### Your instructions
Copy the records exactly. Include every line.

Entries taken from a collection
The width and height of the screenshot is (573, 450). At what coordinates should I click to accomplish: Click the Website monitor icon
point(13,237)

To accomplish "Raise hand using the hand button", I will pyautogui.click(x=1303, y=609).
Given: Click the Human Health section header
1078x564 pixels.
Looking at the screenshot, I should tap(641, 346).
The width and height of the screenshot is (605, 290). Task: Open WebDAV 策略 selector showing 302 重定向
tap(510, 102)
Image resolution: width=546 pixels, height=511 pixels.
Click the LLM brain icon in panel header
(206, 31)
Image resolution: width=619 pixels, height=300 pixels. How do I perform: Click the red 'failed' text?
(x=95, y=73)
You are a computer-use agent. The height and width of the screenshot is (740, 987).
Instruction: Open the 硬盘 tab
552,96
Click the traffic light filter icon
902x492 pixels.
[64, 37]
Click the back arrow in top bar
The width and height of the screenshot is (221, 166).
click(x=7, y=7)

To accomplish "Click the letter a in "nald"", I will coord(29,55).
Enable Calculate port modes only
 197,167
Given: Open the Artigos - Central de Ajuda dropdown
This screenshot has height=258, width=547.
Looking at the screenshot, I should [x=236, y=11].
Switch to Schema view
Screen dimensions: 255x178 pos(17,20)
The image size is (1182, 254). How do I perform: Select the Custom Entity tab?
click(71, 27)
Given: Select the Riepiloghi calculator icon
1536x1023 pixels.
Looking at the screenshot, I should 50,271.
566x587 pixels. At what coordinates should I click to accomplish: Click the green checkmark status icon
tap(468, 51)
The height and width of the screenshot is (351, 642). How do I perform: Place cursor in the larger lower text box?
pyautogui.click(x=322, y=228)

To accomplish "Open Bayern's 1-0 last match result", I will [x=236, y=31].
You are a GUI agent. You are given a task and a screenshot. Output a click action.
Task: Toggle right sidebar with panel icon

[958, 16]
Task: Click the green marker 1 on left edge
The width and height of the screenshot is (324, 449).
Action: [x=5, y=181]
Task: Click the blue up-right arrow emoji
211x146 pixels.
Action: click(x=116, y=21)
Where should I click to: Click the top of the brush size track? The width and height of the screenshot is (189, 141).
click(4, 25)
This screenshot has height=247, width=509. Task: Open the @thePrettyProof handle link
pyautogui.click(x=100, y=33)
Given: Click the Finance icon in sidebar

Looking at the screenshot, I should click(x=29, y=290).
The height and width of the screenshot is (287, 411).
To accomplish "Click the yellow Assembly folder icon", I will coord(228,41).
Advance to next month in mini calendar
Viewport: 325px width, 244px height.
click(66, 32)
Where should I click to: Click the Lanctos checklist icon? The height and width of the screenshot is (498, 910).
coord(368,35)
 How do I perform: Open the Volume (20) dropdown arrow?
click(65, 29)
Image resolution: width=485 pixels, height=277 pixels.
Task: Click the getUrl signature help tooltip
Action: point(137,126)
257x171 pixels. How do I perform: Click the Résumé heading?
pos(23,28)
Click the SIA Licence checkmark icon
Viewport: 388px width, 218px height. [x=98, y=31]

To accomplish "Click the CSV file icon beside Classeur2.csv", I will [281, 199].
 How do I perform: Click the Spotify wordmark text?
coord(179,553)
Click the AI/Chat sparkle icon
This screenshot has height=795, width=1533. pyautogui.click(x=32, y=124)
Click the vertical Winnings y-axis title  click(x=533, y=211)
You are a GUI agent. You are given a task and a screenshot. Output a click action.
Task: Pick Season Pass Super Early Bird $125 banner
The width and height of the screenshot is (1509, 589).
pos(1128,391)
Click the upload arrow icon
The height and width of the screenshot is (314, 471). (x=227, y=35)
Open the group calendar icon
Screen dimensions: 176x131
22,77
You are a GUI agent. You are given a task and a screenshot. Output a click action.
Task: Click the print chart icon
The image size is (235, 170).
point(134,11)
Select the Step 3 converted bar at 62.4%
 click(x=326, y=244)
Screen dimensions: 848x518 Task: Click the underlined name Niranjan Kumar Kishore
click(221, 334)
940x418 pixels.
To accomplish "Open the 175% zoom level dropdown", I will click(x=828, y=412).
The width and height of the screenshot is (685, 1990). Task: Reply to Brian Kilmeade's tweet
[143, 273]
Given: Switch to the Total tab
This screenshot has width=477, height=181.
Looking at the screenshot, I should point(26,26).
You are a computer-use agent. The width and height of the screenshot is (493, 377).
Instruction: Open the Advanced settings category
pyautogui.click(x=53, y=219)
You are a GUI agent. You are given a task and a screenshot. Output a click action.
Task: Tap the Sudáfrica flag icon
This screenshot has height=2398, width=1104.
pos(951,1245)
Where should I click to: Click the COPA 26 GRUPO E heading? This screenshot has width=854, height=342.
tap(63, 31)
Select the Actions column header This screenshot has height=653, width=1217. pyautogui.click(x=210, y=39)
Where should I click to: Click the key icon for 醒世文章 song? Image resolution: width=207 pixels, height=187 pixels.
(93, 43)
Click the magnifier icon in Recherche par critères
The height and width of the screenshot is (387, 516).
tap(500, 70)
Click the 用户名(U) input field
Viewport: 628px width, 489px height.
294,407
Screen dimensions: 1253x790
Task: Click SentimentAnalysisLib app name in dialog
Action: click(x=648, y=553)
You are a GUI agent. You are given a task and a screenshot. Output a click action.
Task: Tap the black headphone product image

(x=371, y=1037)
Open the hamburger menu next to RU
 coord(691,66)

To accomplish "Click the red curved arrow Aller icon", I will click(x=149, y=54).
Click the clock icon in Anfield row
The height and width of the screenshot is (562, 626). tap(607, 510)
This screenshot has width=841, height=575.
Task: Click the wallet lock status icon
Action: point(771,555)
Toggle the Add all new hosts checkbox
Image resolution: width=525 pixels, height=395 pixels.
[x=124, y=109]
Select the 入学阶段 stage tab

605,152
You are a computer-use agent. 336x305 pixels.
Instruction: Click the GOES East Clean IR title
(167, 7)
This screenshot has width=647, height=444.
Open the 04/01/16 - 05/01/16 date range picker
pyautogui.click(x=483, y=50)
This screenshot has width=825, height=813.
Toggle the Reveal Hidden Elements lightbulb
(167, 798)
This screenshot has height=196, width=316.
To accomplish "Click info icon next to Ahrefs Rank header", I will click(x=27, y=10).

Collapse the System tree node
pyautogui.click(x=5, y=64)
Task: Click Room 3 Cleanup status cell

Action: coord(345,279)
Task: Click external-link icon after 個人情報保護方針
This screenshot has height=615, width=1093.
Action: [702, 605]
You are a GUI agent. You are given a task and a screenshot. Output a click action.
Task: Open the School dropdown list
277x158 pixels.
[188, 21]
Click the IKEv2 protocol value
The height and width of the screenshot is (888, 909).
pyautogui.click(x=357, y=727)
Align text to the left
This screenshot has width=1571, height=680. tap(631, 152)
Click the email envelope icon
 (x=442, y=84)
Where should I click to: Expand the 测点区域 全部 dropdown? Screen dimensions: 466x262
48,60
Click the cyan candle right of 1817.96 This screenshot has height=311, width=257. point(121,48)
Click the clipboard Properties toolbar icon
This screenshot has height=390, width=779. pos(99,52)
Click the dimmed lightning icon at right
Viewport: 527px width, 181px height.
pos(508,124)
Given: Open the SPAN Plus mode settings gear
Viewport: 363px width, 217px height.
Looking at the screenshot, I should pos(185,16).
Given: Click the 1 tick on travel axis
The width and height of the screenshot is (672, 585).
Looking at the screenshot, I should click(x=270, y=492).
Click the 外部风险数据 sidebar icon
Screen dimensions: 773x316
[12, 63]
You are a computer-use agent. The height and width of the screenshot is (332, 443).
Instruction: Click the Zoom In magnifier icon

### Finished task
The width and height of the screenshot is (573, 450). At what coordinates should I click to accomplish: Click the Website monitor icon
point(13,237)

To accomplish "Raise hand using the hand button", I will pyautogui.click(x=1303, y=609).
Given: Click the Human Health section header
1078x564 pixels.
Looking at the screenshot, I should tap(641, 346).
The width and height of the screenshot is (605, 290). Task: Open WebDAV 策略 selector showing 302 重定向
tap(510, 102)
Image resolution: width=546 pixels, height=511 pixels.
Click the LLM brain icon in panel header
(206, 31)
Image resolution: width=619 pixels, height=300 pixels. How do I perform: Click the red 'failed' text?
(x=95, y=73)
You are a computer-use agent. The height and width of the screenshot is (740, 987).
Instruction: Open the 硬盘 tab
552,96
Click the traffic light filter icon
902x492 pixels.
[64, 37]
Click the back arrow in top bar
The width and height of the screenshot is (221, 166).
click(x=7, y=7)

To accomplish "Click the letter a in "nald"", I will coord(29,55).
Enable Calculate port modes only
 197,167
Given: Open the Artigos - Central de Ajuda dropdown
This screenshot has height=258, width=547.
Looking at the screenshot, I should [x=236, y=11].
Switch to Schema view
Screen dimensions: 255x178 pos(17,20)
The image size is (1182, 254). How do I perform: Select the Custom Entity tab?
click(71, 27)
Given: Select the Riepiloghi calculator icon
1536x1023 pixels.
Looking at the screenshot, I should 50,271.
566x587 pixels. At what coordinates should I click to accomplish: Click the green checkmark status icon
tap(468, 51)
The height and width of the screenshot is (351, 642). How do I perform: Place cursor in the larger lower text box?
pyautogui.click(x=322, y=228)

To accomplish "Open Bayern's 1-0 last match result", I will [x=236, y=31].
You are a GUI agent. You are given a task and a screenshot. Output a click action.
Task: Toggle right sidebar with panel icon

[958, 16]
Task: Click the green marker 1 on left edge
The width and height of the screenshot is (324, 449).
Action: [x=5, y=181]
Task: Click the blue up-right arrow emoji
211x146 pixels.
Action: click(x=116, y=21)
Where should I click to: Click the top of the brush size track? The width and height of the screenshot is (189, 141).
click(4, 25)
This screenshot has height=247, width=509. Task: Open the @thePrettyProof handle link
pyautogui.click(x=100, y=33)
Given: Click the Finance icon in sidebar

Looking at the screenshot, I should click(x=29, y=290).
The height and width of the screenshot is (287, 411).
To accomplish "Click the yellow Assembly folder icon", I will coord(228,41).
Advance to next month in mini calendar
Viewport: 325px width, 244px height.
click(66, 32)
Where should I click to: Click the Lanctos checklist icon? The height and width of the screenshot is (498, 910).
coord(368,35)
 How do I perform: Open the Volume (20) dropdown arrow?
click(65, 29)
Image resolution: width=485 pixels, height=277 pixels.
Task: Click the getUrl signature help tooltip
Action: point(137,126)
257x171 pixels. How do I perform: Click the Résumé heading?
pos(23,28)
Click the SIA Licence checkmark icon
Viewport: 388px width, 218px height. [x=98, y=31]

To accomplish "Click the CSV file icon beside Classeur2.csv", I will [281, 199].
 How do I perform: Click the Spotify wordmark text?
coord(179,553)
Click the AI/Chat sparkle icon
This screenshot has height=795, width=1533. pyautogui.click(x=32, y=124)
Click the vertical Winnings y-axis title  click(x=533, y=211)
You are a GUI agent. You are given a task and a screenshot. Output a click action.
Task: Pick Season Pass Super Early Bird $125 banner
The width and height of the screenshot is (1509, 589).
pos(1128,391)
Click the upload arrow icon
The height and width of the screenshot is (314, 471). (x=227, y=35)
Open the group calendar icon
Screen dimensions: 176x131
22,77
You are a GUI agent. You are given a task and a screenshot. Output a click action.
Task: Click the print chart icon
The image size is (235, 170).
point(134,11)
Select the Step 3 converted bar at 62.4%
 click(x=326, y=244)
Screen dimensions: 848x518 Task: Click the underlined name Niranjan Kumar Kishore
click(221, 334)
940x418 pixels.
To accomplish "Open the 175% zoom level dropdown", I will click(x=828, y=412).
The width and height of the screenshot is (685, 1990). Task: Reply to Brian Kilmeade's tweet
[143, 273]
Given: Switch to the Total tab
This screenshot has width=477, height=181.
Looking at the screenshot, I should point(26,26).
You are a computer-use agent. The width and height of the screenshot is (493, 377).
Instruction: Open the Advanced settings category
pyautogui.click(x=53, y=219)
You are a GUI agent. You are given a task and a screenshot. Output a click action.
Task: Tap the Sudáfrica flag icon
This screenshot has height=2398, width=1104.
pos(951,1245)
Where should I click to: Click the COPA 26 GRUPO E heading? This screenshot has width=854, height=342.
tap(63, 31)
Select the Actions column header This screenshot has height=653, width=1217. pyautogui.click(x=210, y=39)
Where should I click to: Click the key icon for 醒世文章 song? Image resolution: width=207 pixels, height=187 pixels.
(93, 43)
Click the magnifier icon in Recherche par critères
The height and width of the screenshot is (387, 516).
tap(500, 70)
Click the 用户名(U) input field
Viewport: 628px width, 489px height.
294,407
Screen dimensions: 1253x790
Task: Click SentimentAnalysisLib app name in dialog
Action: click(x=648, y=553)
You are a GUI agent. You are given a task and a screenshot. Output a click action.
Task: Tap the black headphone product image

(x=371, y=1037)
Open the hamburger menu next to RU
 coord(691,66)

To accomplish "Click the red curved arrow Aller icon", I will click(x=149, y=54).
Click the clock icon in Anfield row
The height and width of the screenshot is (562, 626). tap(607, 510)
This screenshot has width=841, height=575.
Task: Click the wallet lock status icon
Action: point(771,555)
Toggle the Add all new hosts checkbox
Image resolution: width=525 pixels, height=395 pixels.
[x=124, y=109]
Select the 入学阶段 stage tab

605,152
You are a computer-use agent. 336x305 pixels.
Instruction: Click the GOES East Clean IR title
(167, 7)
This screenshot has width=647, height=444.
Open the 04/01/16 - 05/01/16 date range picker
pyautogui.click(x=483, y=50)
This screenshot has width=825, height=813.
Toggle the Reveal Hidden Elements lightbulb
(167, 798)
This screenshot has height=196, width=316.
To accomplish "Click info icon next to Ahrefs Rank header", I will click(x=27, y=10).

Collapse the System tree node
pyautogui.click(x=5, y=64)
Task: Click Room 3 Cleanup status cell

Action: coord(345,279)
Task: Click external-link icon after 個人情報保護方針
This screenshot has height=615, width=1093.
Action: [702, 605]
You are a GUI agent. You are given a task and a screenshot. Output a click action.
Task: Open the School dropdown list
277x158 pixels.
[188, 21]
Click the IKEv2 protocol value
The height and width of the screenshot is (888, 909).
pyautogui.click(x=357, y=727)
Align text to the left
This screenshot has width=1571, height=680. tap(631, 152)
Click the email envelope icon
 (x=442, y=84)
Where should I click to: Expand the 测点区域 全部 dropdown? Screen dimensions: 466x262
48,60
Click the cyan candle right of 1817.96 This screenshot has height=311, width=257. point(121,48)
Click the clipboard Properties toolbar icon
This screenshot has height=390, width=779. pos(99,52)
Click the dimmed lightning icon at right
Viewport: 527px width, 181px height.
pos(508,124)
Given: Open the SPAN Plus mode settings gear
Viewport: 363px width, 217px height.
Looking at the screenshot, I should pos(185,16).
Given: Click the 1 tick on travel axis
The width and height of the screenshot is (672, 585).
Looking at the screenshot, I should click(x=270, y=492).
Click the 外部风险数据 sidebar icon
Screen dimensions: 773x316
[12, 63]
You are a computer-use agent. The height and width of the screenshot is (332, 443).
Instruction: Click the Zoom In magnifier icon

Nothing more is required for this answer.